Cada 24 de febrero, México rinde homenaje a uno de los símbolos más profundos de su identidad: la bandera nacional, reflejo de la historia, los valores y el espíritu de su pueblo.
En ceremonias cívicas realizadas en escuelas, plazas y edificios públicos, el lábaro patrio es recordado como un emblema que une generaciones. Sus tres colores no son casuales: el verde simboliza la esperanza y el anhelo de un mejor futuro; el blanco, la unidad y los ideales que cohesionan a la nación; y el rojo, la sangre derramada por quienes lucharon por la independencia y la soberanía.

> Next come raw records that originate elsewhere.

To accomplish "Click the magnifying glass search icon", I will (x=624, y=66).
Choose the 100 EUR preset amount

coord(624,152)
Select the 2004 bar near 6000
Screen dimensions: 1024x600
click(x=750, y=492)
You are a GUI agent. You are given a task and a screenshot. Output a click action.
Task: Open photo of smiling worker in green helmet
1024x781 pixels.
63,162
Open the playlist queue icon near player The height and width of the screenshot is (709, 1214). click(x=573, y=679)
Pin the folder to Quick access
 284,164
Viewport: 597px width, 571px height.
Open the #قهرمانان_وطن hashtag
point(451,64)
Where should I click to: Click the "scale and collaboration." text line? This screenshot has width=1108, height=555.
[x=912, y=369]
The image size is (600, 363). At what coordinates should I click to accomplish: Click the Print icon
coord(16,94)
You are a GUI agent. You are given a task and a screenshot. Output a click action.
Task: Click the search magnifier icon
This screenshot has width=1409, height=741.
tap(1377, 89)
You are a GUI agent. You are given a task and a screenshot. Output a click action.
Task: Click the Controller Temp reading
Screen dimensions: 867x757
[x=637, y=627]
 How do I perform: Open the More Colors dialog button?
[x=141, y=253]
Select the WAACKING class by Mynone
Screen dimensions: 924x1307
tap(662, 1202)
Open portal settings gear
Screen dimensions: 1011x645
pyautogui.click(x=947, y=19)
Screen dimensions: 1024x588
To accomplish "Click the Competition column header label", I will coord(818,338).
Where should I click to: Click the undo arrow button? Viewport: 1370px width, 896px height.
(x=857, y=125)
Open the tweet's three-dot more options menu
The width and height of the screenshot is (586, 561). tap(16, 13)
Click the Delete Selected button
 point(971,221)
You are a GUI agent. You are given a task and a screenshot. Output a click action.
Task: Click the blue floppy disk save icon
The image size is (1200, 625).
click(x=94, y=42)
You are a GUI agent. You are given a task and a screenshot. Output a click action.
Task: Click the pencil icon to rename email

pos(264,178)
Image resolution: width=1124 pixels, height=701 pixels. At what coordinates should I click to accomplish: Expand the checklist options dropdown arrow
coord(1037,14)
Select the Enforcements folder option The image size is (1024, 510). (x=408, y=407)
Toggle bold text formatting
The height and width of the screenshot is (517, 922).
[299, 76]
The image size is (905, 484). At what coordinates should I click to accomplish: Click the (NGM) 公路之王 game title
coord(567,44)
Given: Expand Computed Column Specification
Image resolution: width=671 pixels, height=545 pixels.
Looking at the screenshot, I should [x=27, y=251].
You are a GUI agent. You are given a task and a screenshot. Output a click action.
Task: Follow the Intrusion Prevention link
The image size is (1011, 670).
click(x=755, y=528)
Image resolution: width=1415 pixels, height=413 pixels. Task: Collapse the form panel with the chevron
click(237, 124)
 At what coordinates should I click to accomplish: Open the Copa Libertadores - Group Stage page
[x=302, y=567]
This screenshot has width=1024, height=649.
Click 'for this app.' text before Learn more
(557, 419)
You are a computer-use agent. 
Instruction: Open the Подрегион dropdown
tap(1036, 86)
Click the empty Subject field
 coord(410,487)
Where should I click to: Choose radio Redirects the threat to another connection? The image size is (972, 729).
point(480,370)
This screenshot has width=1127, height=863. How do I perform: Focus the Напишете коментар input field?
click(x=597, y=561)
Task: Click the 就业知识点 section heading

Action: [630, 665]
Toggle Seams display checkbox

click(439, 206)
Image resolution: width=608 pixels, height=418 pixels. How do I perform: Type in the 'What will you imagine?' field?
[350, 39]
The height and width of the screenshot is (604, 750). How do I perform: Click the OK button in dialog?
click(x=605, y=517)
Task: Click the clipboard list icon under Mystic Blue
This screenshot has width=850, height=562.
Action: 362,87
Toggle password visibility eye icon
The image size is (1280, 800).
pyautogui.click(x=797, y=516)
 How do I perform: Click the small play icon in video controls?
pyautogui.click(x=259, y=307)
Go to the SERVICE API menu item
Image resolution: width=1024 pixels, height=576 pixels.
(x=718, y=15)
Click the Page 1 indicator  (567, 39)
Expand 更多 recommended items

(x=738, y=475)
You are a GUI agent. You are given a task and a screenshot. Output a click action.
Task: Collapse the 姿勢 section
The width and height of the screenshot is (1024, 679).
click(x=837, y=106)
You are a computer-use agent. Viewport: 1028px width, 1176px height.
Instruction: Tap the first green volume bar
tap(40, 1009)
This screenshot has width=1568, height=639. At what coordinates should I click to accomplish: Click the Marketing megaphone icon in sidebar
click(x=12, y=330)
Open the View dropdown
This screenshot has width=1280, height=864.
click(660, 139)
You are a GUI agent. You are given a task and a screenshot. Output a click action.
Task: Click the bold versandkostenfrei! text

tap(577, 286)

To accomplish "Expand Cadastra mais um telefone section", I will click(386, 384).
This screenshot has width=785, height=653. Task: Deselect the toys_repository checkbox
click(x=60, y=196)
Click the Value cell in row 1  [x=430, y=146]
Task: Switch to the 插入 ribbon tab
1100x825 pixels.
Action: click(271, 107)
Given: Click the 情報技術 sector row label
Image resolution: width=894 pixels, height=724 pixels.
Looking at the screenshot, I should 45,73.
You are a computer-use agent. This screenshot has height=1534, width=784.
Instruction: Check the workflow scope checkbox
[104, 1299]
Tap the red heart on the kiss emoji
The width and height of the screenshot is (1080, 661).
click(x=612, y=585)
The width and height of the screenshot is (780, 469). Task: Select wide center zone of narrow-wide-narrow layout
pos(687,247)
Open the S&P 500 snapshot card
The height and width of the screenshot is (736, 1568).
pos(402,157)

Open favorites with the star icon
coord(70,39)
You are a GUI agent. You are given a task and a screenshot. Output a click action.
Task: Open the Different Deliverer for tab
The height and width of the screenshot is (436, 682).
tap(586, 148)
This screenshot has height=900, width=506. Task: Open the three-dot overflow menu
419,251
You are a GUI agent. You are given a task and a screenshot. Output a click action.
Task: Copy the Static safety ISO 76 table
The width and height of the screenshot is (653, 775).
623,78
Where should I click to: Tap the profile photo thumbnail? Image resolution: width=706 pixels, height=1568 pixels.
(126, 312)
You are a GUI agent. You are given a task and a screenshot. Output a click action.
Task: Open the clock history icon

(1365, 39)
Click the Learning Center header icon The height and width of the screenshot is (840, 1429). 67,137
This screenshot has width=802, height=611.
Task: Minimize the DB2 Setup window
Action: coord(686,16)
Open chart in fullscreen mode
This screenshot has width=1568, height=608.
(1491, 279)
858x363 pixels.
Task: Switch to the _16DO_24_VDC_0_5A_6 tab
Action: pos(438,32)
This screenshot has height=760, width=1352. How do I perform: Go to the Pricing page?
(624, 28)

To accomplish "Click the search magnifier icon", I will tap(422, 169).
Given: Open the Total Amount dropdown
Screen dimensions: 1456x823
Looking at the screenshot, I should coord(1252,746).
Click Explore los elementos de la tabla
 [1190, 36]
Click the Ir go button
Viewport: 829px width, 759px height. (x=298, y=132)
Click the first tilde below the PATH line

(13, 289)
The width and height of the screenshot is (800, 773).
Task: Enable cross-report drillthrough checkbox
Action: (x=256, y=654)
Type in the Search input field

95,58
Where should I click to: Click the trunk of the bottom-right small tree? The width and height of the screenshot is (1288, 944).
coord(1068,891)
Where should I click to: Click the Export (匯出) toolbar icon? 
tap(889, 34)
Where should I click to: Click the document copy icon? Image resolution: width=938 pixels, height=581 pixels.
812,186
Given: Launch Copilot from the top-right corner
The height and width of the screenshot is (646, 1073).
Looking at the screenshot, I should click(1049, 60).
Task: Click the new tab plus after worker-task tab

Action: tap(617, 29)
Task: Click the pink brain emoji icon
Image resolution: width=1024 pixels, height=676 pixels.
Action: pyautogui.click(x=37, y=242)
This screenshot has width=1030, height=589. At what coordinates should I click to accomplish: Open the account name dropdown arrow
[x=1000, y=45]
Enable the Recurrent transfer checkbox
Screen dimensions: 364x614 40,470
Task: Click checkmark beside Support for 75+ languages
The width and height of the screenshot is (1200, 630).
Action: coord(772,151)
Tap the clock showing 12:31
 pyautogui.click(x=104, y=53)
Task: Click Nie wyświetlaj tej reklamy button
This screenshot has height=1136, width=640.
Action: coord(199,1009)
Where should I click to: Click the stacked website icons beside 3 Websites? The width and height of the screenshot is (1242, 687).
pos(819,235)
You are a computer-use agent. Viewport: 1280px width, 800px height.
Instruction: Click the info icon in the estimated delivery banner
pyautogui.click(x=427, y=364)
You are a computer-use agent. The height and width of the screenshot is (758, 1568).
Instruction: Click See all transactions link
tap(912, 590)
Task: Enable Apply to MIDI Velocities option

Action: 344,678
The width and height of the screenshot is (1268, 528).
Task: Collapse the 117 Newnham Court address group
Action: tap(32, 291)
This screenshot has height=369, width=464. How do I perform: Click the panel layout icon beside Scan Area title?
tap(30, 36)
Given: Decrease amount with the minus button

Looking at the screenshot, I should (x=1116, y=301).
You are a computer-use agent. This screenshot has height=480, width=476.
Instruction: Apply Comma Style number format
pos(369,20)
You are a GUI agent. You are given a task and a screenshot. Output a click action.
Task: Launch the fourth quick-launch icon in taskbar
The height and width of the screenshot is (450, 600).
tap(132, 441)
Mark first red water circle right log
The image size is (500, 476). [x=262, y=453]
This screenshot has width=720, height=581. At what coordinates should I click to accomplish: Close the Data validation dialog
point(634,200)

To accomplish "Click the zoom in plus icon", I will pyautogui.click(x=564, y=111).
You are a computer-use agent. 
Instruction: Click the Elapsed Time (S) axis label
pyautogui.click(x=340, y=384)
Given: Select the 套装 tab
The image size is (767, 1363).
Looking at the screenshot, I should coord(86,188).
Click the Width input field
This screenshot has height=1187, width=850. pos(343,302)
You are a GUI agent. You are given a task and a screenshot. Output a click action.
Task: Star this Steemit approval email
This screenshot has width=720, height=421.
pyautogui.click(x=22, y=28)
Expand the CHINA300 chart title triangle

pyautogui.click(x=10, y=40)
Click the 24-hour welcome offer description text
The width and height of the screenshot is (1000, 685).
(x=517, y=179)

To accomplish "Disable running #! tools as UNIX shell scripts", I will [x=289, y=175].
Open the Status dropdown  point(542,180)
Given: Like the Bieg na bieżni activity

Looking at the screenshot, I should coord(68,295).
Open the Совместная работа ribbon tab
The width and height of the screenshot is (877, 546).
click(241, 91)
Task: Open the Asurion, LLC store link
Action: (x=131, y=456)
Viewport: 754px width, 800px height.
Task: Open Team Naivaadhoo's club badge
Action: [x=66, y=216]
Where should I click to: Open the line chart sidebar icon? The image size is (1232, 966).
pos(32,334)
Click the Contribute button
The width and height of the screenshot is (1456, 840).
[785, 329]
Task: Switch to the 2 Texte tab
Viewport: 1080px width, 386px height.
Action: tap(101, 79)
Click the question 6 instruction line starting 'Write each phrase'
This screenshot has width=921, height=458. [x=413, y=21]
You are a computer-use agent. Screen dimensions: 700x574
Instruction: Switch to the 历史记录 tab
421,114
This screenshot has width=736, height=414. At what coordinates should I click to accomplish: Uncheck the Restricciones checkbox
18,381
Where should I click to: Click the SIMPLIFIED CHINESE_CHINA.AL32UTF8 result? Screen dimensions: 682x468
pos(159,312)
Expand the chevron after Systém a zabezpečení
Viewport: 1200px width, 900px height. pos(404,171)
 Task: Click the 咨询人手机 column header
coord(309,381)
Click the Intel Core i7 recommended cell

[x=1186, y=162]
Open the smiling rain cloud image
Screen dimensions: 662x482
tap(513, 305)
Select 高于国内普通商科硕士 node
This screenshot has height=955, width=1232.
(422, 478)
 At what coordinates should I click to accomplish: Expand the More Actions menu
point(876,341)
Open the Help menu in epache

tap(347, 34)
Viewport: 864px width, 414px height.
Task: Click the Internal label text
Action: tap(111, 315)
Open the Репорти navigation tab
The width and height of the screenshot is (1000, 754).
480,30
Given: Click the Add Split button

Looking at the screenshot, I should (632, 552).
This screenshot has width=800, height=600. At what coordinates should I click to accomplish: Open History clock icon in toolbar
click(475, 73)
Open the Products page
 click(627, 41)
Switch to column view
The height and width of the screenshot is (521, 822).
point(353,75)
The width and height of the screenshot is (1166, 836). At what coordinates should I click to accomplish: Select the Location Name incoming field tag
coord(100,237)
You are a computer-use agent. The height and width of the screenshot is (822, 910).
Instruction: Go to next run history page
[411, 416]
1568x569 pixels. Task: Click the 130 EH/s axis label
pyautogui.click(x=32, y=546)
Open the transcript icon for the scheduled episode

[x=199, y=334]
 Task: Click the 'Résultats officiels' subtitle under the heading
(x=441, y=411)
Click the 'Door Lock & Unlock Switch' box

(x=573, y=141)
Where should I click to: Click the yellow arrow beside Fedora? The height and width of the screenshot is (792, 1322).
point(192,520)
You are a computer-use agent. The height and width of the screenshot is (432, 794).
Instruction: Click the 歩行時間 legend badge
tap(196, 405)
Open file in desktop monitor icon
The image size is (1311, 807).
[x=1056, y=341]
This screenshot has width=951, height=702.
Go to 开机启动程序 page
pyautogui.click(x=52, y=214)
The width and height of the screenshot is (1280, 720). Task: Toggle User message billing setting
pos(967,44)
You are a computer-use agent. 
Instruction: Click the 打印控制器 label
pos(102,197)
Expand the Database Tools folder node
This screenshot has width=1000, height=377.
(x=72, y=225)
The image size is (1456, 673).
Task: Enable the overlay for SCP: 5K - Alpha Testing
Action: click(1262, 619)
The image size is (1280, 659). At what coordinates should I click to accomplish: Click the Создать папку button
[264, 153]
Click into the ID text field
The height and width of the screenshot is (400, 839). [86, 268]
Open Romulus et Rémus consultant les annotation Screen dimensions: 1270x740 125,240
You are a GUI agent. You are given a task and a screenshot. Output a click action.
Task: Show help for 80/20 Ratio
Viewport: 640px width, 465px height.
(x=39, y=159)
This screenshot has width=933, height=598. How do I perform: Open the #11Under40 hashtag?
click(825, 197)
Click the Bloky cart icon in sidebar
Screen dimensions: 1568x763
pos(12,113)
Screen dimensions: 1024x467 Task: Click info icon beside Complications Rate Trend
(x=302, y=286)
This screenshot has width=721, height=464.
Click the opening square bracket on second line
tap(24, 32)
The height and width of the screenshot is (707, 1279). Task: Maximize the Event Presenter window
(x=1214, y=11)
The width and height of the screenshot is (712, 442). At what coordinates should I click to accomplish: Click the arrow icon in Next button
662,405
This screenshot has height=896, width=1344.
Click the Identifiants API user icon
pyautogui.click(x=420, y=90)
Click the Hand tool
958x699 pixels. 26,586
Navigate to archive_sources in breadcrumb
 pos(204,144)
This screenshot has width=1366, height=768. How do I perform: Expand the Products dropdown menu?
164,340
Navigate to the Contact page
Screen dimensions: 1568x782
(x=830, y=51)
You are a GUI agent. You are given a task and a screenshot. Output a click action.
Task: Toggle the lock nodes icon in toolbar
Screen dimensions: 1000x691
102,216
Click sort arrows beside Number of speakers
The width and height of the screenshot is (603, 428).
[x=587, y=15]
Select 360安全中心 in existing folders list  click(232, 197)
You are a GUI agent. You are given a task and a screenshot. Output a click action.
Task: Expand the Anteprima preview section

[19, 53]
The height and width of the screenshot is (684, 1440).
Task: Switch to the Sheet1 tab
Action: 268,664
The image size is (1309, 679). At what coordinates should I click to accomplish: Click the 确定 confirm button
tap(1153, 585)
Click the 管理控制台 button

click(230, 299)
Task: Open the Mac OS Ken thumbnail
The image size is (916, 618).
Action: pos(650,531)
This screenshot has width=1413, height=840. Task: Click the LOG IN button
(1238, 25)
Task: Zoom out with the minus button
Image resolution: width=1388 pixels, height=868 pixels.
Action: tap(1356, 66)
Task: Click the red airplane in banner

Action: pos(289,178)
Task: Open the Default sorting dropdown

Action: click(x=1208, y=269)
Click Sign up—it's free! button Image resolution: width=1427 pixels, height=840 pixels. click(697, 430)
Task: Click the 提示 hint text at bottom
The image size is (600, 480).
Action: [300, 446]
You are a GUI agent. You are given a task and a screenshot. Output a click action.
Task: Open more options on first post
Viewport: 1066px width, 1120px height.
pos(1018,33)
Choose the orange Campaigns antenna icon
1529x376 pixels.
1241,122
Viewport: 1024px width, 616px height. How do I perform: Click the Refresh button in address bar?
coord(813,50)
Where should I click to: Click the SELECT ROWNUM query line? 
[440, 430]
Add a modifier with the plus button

Al centro, el escudo nacional resguarda una de las imágenes más significativas del origen del país: el águila devorando a la serpiente sobre un nopal, inspirado en la leyenda mexica que marcó el sitio de fundación de Tenochtitlan, hoy Ciudad de México. Esta escena no solo remite al pasado prehispánico, sino a la fortaleza, la resistencia y la identidad que han definido a México a lo largo del tiempo.
Más allá del protocolo, la bandera vive en la memoria colectiva: ondea en celebraciones, acompaña momentos de duelo y se convierte en símbolo de orgullo cuando el país se une. Es un recordatorio de que la nación no solo se hereda, también se construye día con día.
Porque mientras la bandera siga elevándose al viento, seguirá contando la historia de un pueblo que no olvida sus raíces, que honra su presente y que mira al futuro con dignidad, esperanza y corazón.